Greece, which has elections next month, has benefited from increased investment, a reduction in its huge debt burden and more efficient tax collection. Tourism in the country recovered to reach 97 percent of pre-pandemic levels last year, while Greek banks cut toxic loans from 45 percent of their balance sheets in 2017 to less than 10 percent.
The Greek economy has achieved one of the strongest recoveries from the Covid-19 pandemic of any eurozone country, growing 8.4% in 2021 and 5.9% last year, and the growth remains above the eurozone average for the next two years.
The country’s debt to GDP ratio fell from a peak of 206 percent in 2020 to 171 percent last year, according to S&P, which predicted it would continue to fall to just over 135 percent by 2026.

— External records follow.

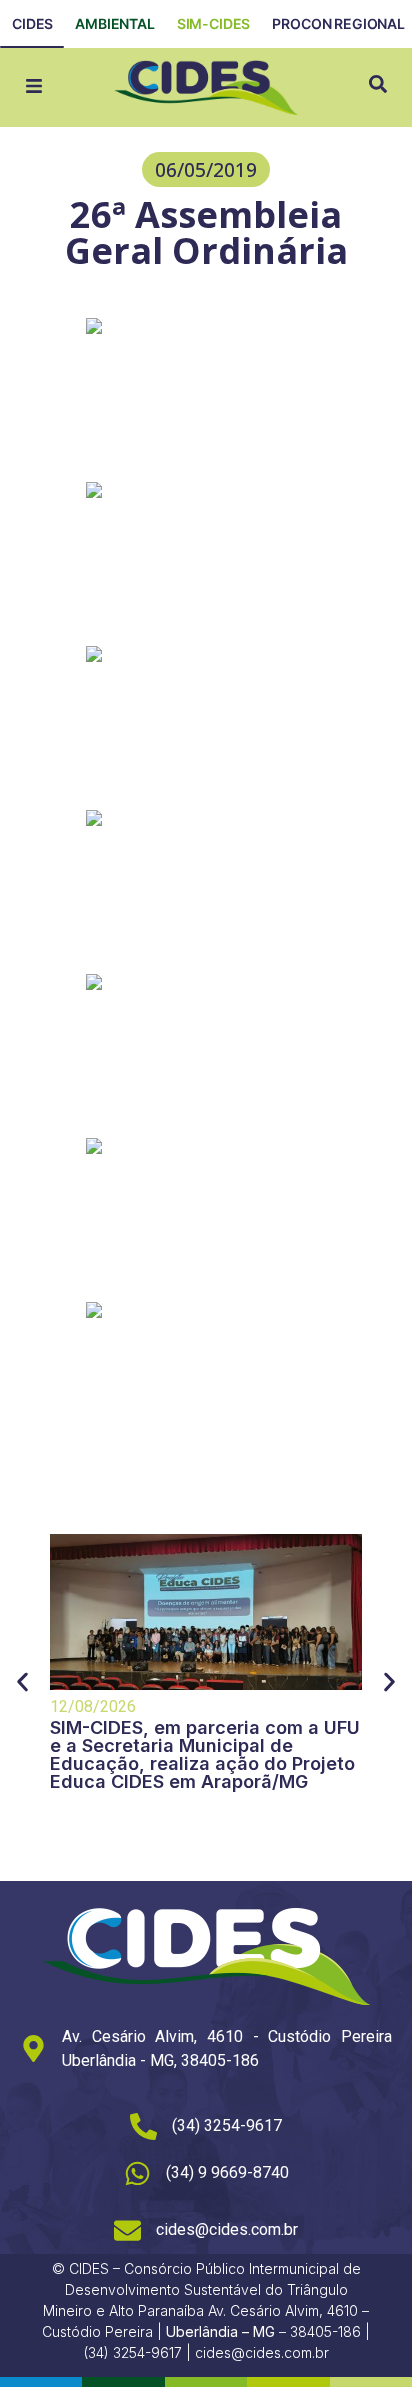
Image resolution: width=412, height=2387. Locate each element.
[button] (206, 169)
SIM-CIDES (214, 23)
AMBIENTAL (115, 23)
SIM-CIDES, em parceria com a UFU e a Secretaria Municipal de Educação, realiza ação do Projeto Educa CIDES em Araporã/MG (205, 1754)
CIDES (32, 23)
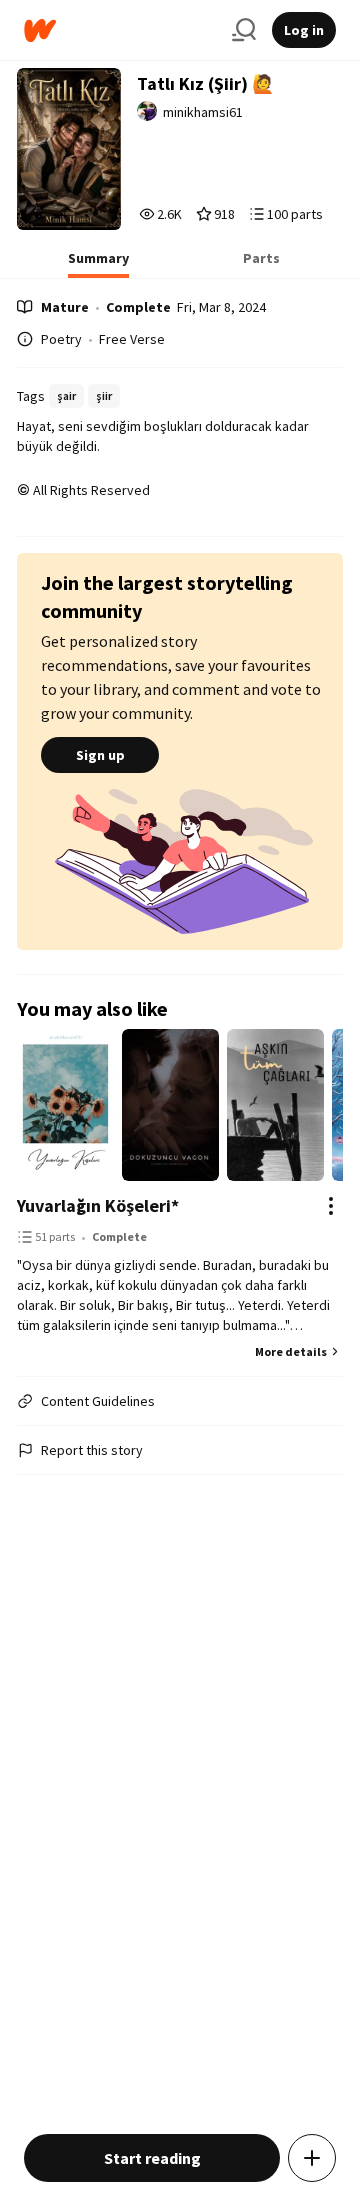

Italy’s fiscal position has also improved, but its primary budget remained in deficit of 0.1 percent of GDP last year. S&P said it expected Rome to run a surplus starting next year, while growth in Italy would accelerate from 0.4% this year to 1.4% by 2025.
“Anchored by the reintroduction of EU fiscal rules next year, the authorities are prepared to continue a gradual pace of consolidation over the next few years, posting slight primary surpluses by 2024, putting the debt-to-GDP ratio at a slight downward trend,” S&P said. Italian debt would fall from 144 percent of GDP last year to 136 percent by 2026, he forecast.
S&P also revised the UK credit outlook to stable from negative, indicating that higher economic risks have abated.
“The government’s decision to drop most of the proposed unfunded budget measures in September 2022 has strengthened the fiscal outlook,” S&P said, referring to the fiscal agenda proposed by former Prime Minister Liz Truss that caused the government’s debt to UK took a nosedive and increased risks to pensions in the country when it was announced.
While the agency affirmed the UK’s AA credit rating, it said growth would be below historical averages over the medium term.